* _Page_:
Insights

FDIC Delays the PPIP Legacy Loan Program to Focus on Public-Private Programs to Sell Assets from Failed Banks

On June 3, the Federal Deposit Insurance Corporation (the "FDIC") announced that a pilot sale of assets under the Legacy Loans Program component of the Public-Private Investment Program ("PPIP"), initially scheduled for June, will be postponed indefinitely.  The FDIC indicated it will continue to work to develop the Legacy Loans Program as banks take "additional time to assess the magnitude and timing of troubled asset sales."  It appears that the FDIC’s focus will turn to developing and applying the funding mechanisms of the Legacy Loans Program for sales of failed bank assets held by the FDIC, as receiver.

 

Receivership Public-Private Partnerships

 

The FDIC, as the receiver of failed depository institutions, has the obligation to structure a "least cost" resolution.  Many banks have failed, and the FDIC has had to take, for later sale, a large amount of the failed banks’ loans and other assets.  The FDIC traditionally sells pools of loans with similar characteristics to the highest bidders through outside financial advisors such as First Financial Network and DebtX, and potentially others.

 

In May 2008, the FDIC launched a public-private partnership structure (the "Receivership PPP") by selling a pool of loans from the NetBank receivership in a "structured sale transaction."  The FDIC has completed five Receivership PPP transactions to dispose of loans acquired from failed banks, and it has sold $681 million of interests in loans to private purchasers for a total sales price of $156 million.  The total par value of the underlying loans in these transactions was $3.2 billion.  The Receivership PPP has its origins in the Resolution Trust Company ("RTC") equity partnership program.

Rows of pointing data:
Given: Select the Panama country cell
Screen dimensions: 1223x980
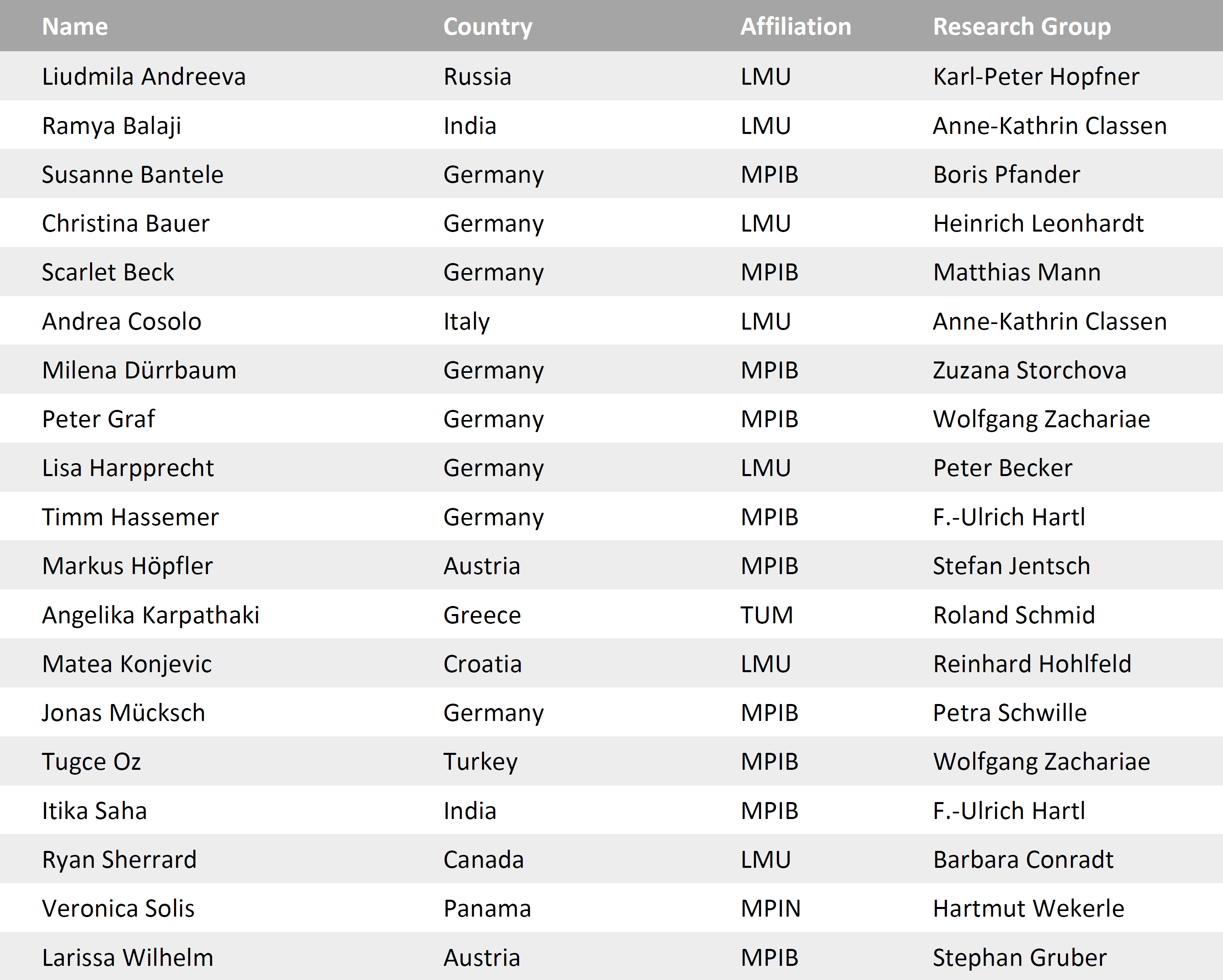Looking at the screenshot, I should click(x=487, y=909).
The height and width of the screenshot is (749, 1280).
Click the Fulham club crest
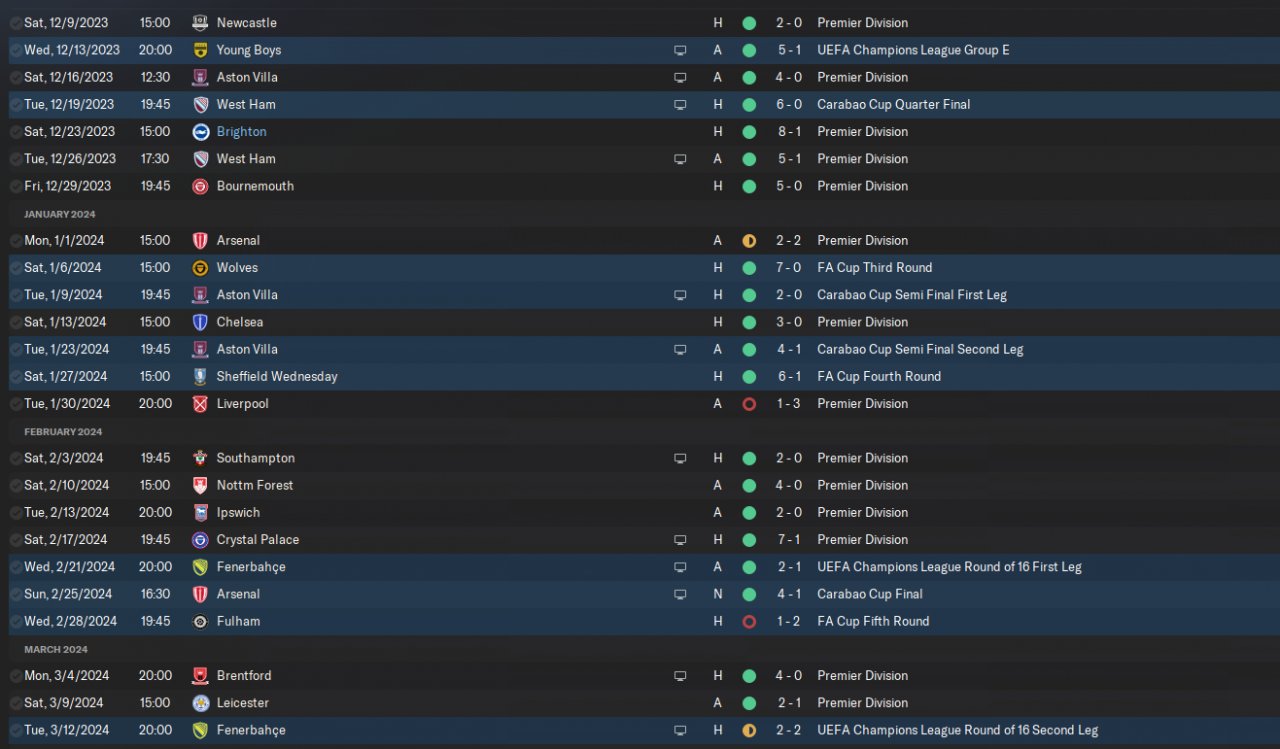200,621
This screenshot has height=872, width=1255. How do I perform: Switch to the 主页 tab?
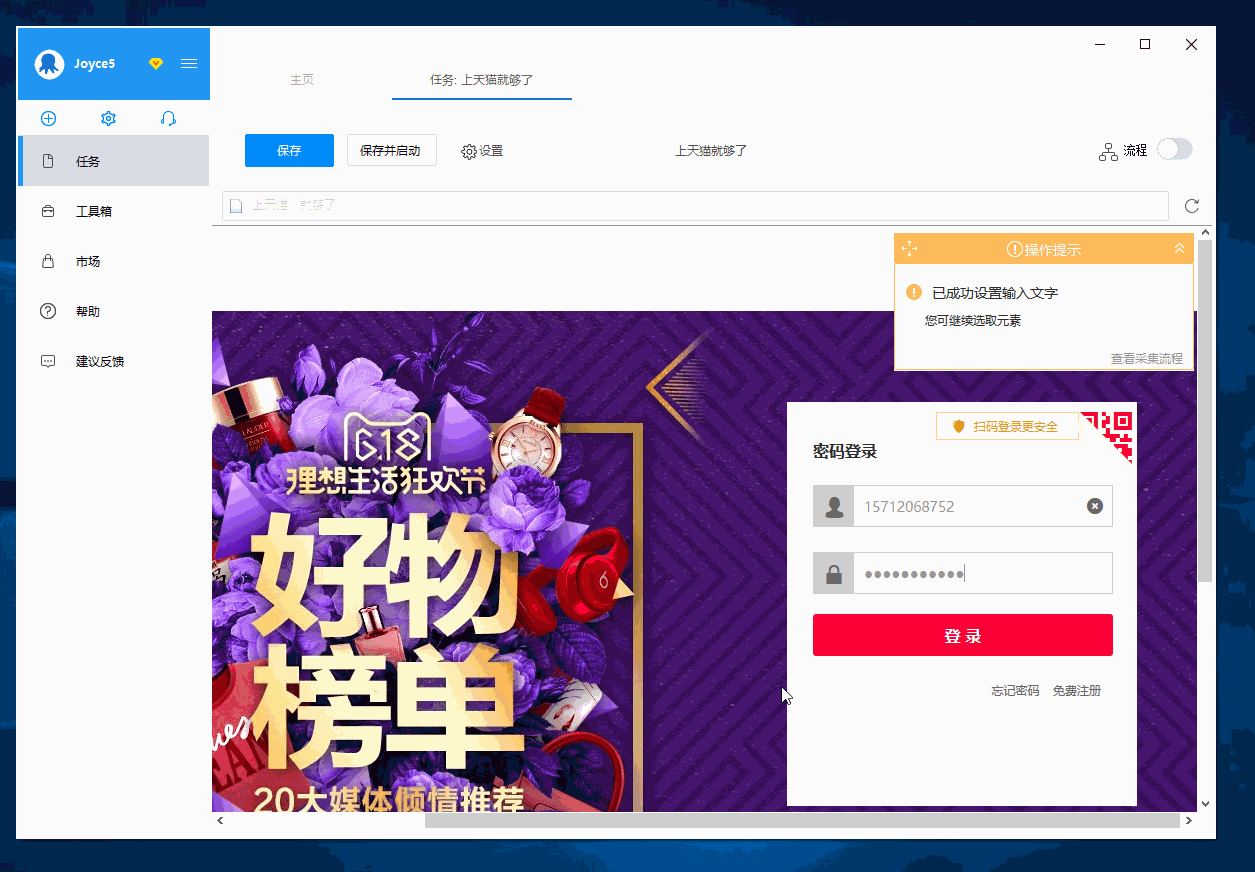(x=301, y=80)
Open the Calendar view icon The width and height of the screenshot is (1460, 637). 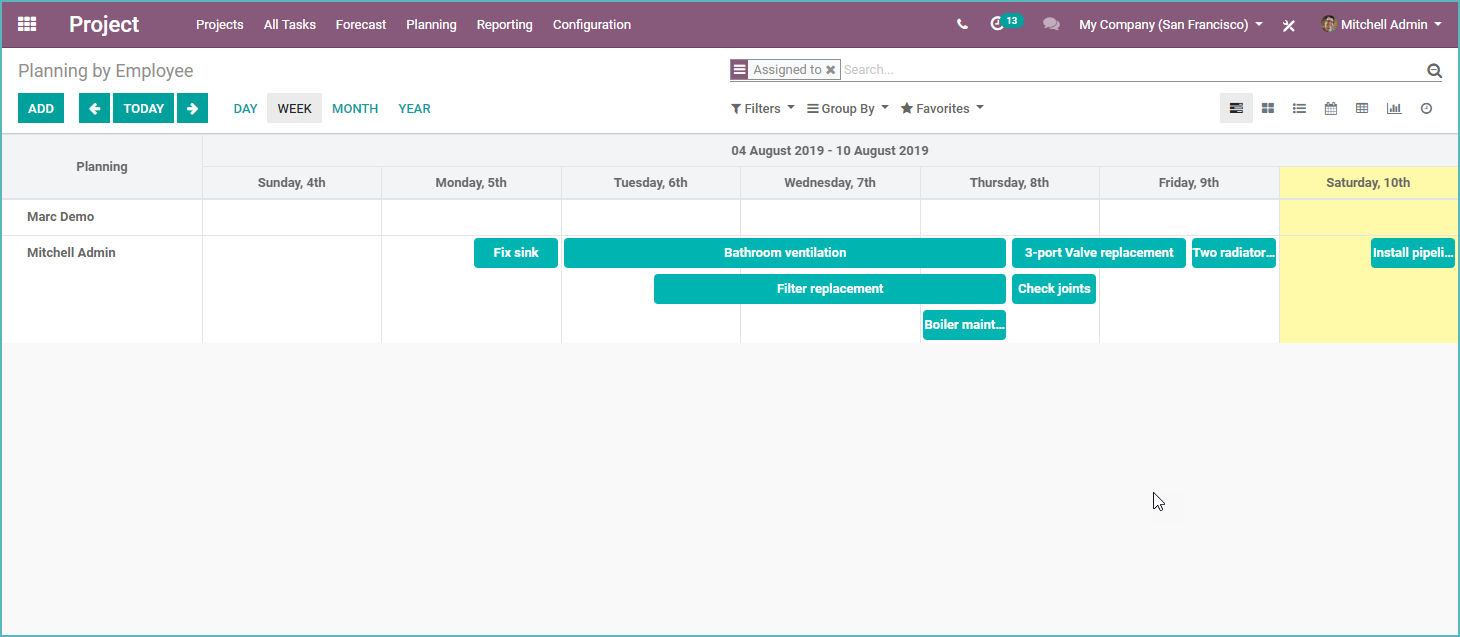(x=1330, y=108)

* _Task 1_:
According to the FDIC article, in what month and year did the FDIC launch the Receivership PPP?
* _Task 2_:
Continue the FDIC article from its last sentence.
The entries were taken from a source separate from the FDIC article.

* _Expected output 1_:
May 2008.

* _Expected output 2_:
Resolution Trust Company Equity Partnership Program

 

In the 1990s, the RTC developed an "equity partnership program" to dispose of assets that it held as a result of failed thrifts.  The RTC established numerous joint ventures, in which it was the limited partner, and according to Managing the Crisis (FDIC, August 1998),a private-sector investor, typically a joint venture between an equity investor and an asset management company, was the general partner. The RTC contributed asset pools (typically subperforming loans, nonperforming loans, and other real estate owned ("OREO")) and arranged financing for the partnership.  The general partner contributed equity capital and performed asset management services.  These equity partnerships required that cash proceeds generated from the liquidation of assets be applied first to the retirement of bonds held by the RTC, and then to the partners, pro rata according to each partner’s percentage interest in the partnership.  Unlike a direct asset sale, the RTC retained an interest, which entitled it to receive proceeds at closing and a percentage of subsequent income from the assets, including sales of the assets.

 

The FDIC has stated that the RTC equity partnerships were established to increase the present value of recoveries by capturing the management efficiencies and expertise of the private sector, while reserving for the RTC potential profit from improvements in inefficient or illiquid markets or unexpected events.  This strategy also enabled the RTC to successfully move a large number of assets off of its books.

 

The RTC created 72 equity partnerships between December 1992 and October 1995, with assets having a total book value of $21.4 billion.  Similarly, the FDIC was a partner in two partnerships with $3.7 billion of assets based on book values under Asset Management and Disposition Agreements.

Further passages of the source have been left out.